§ **EXERCISE PASSAGE**:
=== Begin Enclosure ===

Andrew Rangell always has something interesting to say. After making a series of provocative recordings, mostly Bach and Beethoven, for the Dorian label (R.I.P.), Rangell was adopted by the good folks at Bridge, where he has continued to make unusual recordings that are both intellectually and emotionally satisfying.
This time around, Rangell has assembled a program of music composed mostly during the first half of the 17th century – several generations before Johann Sebastian Bach was active. In his extended yet very readable booklet note, Rangell explains this disc's overall title. In some of this music, "one can hear fleeting soundprints of Bach," but that is not precisely what Rangell is trying to get at. "The resemblances are noteworthy," he writes, "but the larger point, for me, is that in the area of articulation, contrapuntal balance, imaginative ornamentation, and rhythmic definition, Bach himself has been my most valued tutor in the study and appreciation of his predecessors."
I'm sure that Glenn Gould, one of the past century's most outstanding interpreters of Bach, would have agreed. Among Gould's recordings is a collection of music by William Byrd, Orlando Gibbons, and Jan Pieterszoon Sweelinck (Sony SMK 52589). At one point, Gould claimed that Gibbons was his favorite composer, and that composer's Lord of Salisbury Pavane and Galliard is common to both the Gould disc just referenced and the Rangell disc here reviewed.
For Gould, Gibbons also must have been a "bridge to Bach." There's no mistaking Gould for Rangell, or vice versa, but both pianists clearly adore this music. Both performances are quietly contemplative, and with their perfect proportions and clarity, they make listeners feel that all is right with the world. The same can be said for everything on A Bridge to Bach. The dexterous Rangell uncovers the beauty in all that he touches. He is like one of those professors in college who makes biology or physics not just understandable, but miraculous – even to English majors!
Like Gould, Rangell plays this music not on the keyboard instruments of the early to mid 1600s, but on a modern piano. (In Rangell's case, this is a Hamburg Steinway D.) These recordings, then, will be of little use for authenticists – forgive the neologism, but it seems appropriate – but will deeply satisfy those who believe that the message is more important the medium. Even more than Gould, Rangell uses the piano's full resources to play this music, and this gives his performances colors, excitement, and relevance of their own. Rangell also has a clear advantage in terms of engineering. Bridge's sound is far superior to what Columbia was giving Gould in the 1960s.

=== End Enclosure ===

§ **THINGS TO DO**:
• A. Restate the review of Rangell's disc, starting at "For Gould, Gibbons" and ending at "to English majors!", with "meditative" in place of "contemplative".
• B. Answer these questions from the review of Rangell's disc:
(i) For which label did Rangell make his earlier recordings, mostly of Bach and Beethoven?
(ii) What instrument does Rangell play on this disc?
(iii) Which composer did Gould at one point claim as his favorite?

§ **LISTED RECORDS**:
=== Begin Enclosure ===

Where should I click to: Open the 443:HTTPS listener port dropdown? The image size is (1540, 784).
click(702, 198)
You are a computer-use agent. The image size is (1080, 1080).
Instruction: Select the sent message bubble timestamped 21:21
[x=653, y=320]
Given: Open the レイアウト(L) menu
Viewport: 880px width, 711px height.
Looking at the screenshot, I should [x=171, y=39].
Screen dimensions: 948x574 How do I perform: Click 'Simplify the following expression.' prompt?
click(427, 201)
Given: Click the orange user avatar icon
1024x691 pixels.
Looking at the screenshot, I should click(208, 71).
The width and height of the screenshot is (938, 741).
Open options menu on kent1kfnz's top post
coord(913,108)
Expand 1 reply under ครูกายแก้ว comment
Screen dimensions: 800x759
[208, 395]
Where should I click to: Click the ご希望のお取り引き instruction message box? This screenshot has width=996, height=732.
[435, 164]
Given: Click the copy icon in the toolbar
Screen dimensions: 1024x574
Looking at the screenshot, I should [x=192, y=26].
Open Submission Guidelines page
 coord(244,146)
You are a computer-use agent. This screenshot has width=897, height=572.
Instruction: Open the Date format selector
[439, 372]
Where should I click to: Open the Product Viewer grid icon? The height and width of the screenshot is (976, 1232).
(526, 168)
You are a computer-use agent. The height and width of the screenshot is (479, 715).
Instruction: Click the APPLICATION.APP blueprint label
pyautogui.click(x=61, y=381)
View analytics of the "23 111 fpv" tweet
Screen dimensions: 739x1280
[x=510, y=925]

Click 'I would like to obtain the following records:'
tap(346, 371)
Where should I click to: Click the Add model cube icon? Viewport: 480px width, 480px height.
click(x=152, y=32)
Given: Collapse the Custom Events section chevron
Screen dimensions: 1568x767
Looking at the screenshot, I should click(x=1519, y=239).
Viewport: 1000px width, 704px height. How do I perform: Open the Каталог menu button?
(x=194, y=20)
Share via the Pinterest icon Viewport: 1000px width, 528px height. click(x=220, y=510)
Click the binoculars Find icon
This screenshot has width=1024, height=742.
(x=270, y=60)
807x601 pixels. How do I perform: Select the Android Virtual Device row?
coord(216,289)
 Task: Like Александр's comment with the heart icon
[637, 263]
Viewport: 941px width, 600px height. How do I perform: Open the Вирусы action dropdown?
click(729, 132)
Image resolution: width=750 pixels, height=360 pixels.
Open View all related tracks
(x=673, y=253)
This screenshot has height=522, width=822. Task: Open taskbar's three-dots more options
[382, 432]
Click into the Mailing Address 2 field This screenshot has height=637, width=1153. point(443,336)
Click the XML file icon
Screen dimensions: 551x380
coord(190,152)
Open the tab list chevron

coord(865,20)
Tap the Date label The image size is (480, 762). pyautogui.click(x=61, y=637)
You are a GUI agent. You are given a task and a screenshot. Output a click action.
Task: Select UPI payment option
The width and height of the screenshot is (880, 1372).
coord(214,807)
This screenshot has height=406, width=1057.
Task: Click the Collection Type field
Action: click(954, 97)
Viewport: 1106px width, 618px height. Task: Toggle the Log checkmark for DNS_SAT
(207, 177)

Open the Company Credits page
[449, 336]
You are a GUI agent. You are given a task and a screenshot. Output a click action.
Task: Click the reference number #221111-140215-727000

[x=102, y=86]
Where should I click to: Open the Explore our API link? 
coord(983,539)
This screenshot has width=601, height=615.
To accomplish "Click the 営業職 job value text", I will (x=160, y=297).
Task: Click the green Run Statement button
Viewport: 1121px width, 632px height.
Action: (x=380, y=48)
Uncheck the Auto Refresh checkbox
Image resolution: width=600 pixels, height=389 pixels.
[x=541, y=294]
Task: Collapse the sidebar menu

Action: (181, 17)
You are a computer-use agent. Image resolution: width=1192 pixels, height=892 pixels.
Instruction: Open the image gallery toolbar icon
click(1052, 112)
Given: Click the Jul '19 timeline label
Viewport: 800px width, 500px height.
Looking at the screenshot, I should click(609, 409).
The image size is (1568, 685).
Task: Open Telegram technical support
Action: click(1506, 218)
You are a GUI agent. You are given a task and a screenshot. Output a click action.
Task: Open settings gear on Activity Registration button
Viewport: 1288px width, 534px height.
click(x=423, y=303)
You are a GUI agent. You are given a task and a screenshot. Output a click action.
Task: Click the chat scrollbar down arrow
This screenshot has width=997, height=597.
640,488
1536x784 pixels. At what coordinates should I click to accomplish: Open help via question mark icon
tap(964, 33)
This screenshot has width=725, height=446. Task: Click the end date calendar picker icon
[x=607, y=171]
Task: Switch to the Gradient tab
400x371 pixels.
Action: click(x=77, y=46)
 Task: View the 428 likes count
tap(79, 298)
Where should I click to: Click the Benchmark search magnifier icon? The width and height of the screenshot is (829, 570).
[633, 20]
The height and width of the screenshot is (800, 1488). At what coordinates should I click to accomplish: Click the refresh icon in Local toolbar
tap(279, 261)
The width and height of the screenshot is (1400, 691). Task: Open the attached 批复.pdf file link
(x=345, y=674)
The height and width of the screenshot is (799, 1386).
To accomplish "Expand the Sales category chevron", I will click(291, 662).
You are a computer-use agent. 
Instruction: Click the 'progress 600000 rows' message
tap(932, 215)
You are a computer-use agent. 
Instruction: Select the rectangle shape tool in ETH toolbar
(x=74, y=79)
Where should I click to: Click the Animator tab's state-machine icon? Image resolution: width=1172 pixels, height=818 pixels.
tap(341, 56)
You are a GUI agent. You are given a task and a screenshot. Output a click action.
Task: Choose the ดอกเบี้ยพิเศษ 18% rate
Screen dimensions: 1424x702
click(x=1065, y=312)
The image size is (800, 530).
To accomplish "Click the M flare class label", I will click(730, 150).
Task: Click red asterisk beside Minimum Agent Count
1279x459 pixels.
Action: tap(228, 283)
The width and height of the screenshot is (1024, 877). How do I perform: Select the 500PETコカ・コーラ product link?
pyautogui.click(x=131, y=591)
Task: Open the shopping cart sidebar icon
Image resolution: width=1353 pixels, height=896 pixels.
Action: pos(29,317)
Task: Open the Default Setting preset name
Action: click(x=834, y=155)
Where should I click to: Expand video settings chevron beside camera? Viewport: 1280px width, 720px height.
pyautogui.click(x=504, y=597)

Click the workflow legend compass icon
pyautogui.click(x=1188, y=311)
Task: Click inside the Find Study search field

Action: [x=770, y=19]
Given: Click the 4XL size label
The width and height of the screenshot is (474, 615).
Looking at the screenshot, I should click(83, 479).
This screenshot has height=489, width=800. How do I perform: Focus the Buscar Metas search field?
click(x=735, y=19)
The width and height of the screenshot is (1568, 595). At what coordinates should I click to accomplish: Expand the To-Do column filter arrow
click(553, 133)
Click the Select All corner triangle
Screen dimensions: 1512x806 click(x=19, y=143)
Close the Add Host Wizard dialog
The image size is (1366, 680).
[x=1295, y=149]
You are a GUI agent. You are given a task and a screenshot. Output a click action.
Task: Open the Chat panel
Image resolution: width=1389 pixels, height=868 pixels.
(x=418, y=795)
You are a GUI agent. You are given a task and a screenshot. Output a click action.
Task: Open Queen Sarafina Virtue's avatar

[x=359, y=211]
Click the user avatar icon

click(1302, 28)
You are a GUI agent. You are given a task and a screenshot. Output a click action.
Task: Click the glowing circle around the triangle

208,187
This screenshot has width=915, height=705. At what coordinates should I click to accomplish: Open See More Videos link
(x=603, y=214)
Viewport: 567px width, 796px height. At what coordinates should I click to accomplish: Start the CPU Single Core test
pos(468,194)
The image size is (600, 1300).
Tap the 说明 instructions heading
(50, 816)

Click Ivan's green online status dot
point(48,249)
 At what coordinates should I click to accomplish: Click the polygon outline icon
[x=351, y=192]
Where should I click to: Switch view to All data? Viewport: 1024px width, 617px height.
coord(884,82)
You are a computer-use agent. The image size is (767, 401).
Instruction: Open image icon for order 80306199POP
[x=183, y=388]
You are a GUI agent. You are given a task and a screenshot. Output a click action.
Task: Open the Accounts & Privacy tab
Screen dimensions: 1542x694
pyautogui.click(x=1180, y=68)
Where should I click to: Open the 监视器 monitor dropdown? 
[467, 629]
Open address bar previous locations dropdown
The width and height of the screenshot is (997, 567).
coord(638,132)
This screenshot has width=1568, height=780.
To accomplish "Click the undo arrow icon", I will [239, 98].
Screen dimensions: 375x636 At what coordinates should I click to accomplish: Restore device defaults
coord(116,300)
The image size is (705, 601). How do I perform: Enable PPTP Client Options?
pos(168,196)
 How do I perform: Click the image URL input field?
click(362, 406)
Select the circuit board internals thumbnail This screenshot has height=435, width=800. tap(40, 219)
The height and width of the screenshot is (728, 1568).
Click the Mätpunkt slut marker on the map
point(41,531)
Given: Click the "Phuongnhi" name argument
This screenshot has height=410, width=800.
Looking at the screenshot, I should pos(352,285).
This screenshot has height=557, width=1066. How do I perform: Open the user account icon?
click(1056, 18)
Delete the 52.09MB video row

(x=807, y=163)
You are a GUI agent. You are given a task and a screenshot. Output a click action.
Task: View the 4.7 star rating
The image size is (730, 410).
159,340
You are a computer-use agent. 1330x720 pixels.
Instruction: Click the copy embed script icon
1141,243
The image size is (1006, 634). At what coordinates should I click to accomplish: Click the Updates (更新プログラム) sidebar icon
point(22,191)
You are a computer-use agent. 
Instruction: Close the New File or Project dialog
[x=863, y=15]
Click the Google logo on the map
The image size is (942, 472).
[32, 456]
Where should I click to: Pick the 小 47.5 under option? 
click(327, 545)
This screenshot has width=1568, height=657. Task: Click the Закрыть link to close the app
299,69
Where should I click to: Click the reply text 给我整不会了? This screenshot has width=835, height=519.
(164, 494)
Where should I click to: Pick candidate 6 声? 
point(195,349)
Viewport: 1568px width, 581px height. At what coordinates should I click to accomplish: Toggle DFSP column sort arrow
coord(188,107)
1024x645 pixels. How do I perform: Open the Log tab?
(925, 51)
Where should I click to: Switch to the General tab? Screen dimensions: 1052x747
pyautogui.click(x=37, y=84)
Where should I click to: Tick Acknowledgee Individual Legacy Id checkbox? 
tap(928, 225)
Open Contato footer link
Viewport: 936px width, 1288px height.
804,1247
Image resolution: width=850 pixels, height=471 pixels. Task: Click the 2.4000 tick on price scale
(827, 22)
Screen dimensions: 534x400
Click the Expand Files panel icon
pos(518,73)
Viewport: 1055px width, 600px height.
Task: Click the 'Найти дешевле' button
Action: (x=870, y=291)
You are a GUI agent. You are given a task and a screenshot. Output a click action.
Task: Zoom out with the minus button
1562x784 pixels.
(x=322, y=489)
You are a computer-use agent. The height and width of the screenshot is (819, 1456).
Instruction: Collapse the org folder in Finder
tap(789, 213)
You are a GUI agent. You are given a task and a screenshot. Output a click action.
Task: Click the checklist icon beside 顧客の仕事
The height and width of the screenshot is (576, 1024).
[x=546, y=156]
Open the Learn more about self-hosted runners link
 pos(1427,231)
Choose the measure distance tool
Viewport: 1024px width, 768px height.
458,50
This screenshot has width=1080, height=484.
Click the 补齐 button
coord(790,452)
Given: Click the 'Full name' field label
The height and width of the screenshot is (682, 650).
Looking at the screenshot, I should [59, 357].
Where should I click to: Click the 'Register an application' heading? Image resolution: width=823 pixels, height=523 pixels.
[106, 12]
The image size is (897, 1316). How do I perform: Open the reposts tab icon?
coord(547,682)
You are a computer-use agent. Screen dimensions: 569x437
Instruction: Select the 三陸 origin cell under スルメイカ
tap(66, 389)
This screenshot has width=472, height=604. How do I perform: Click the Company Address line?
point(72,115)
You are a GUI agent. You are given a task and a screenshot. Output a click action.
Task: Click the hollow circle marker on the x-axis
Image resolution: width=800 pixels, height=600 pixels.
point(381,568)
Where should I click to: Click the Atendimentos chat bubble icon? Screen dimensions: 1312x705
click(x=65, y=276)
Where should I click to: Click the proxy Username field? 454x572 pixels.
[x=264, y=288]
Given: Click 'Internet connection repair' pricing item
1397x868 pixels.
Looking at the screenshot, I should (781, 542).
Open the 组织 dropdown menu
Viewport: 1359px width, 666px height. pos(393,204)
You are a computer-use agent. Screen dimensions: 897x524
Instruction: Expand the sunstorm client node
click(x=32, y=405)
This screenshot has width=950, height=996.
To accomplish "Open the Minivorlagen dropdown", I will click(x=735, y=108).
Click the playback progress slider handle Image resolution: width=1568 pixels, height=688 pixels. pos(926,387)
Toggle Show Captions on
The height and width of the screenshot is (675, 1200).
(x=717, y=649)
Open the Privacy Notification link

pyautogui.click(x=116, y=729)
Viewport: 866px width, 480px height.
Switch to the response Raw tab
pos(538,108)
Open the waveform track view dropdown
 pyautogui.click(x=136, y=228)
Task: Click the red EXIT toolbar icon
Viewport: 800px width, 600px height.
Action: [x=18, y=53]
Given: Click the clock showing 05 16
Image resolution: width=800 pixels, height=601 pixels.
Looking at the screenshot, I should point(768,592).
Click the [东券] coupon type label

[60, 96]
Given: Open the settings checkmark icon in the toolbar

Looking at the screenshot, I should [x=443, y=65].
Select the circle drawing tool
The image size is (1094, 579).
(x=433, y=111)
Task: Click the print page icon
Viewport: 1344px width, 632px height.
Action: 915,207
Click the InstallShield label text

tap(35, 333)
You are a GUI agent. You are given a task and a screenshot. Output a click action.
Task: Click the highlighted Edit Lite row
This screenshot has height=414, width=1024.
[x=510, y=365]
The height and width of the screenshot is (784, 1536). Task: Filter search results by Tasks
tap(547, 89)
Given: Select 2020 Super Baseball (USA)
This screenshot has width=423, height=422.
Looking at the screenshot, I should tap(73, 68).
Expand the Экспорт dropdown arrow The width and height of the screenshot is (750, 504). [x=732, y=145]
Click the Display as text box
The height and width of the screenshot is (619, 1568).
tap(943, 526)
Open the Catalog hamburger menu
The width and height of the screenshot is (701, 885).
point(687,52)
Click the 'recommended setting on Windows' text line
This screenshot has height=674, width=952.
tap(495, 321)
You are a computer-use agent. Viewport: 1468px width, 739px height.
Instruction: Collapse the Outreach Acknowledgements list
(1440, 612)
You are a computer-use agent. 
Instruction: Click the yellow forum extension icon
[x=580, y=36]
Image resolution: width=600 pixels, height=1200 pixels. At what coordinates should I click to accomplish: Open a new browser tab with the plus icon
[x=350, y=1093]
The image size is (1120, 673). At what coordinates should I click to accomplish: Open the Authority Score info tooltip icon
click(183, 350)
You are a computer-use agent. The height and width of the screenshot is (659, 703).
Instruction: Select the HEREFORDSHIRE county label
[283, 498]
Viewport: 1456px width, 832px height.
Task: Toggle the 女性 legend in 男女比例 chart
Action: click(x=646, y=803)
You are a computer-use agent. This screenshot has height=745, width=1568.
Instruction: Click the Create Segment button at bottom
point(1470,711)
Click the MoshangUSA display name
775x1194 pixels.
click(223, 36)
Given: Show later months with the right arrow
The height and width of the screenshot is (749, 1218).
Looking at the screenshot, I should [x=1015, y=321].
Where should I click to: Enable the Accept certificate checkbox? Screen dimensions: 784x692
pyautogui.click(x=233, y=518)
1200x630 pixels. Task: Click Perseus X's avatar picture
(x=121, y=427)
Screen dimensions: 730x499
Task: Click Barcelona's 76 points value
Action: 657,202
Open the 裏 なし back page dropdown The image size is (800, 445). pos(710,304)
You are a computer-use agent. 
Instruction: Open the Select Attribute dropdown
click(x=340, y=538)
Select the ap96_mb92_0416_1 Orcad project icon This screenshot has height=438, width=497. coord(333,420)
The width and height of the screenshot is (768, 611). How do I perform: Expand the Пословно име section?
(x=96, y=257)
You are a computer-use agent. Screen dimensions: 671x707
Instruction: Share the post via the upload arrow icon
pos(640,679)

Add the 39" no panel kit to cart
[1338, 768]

=== End Enclosure ===

§ **ANSWERS TO THE PROBLEMS**:
• A.
For Gould, Gibbons also must have been a "bridge to Bach." There's no mistaking Gould for Rangell, or vice versa, but both pianists clearly adore this music. Both performances are quietly meditative, and with their perfect proportions and clarity, they make listeners feel that all is right with the world. The same can be said for everything on A Bridge to Bach. The dexterous Rangell uncovers the beauty in all that he touches. He is like one of those professors in college who makes biology or physics not just understandable, but miraculous – even to English majors!

• B.
(i) The Dorian label
(ii) A Hamburg Steinway D
(iii) Orlando Gibbons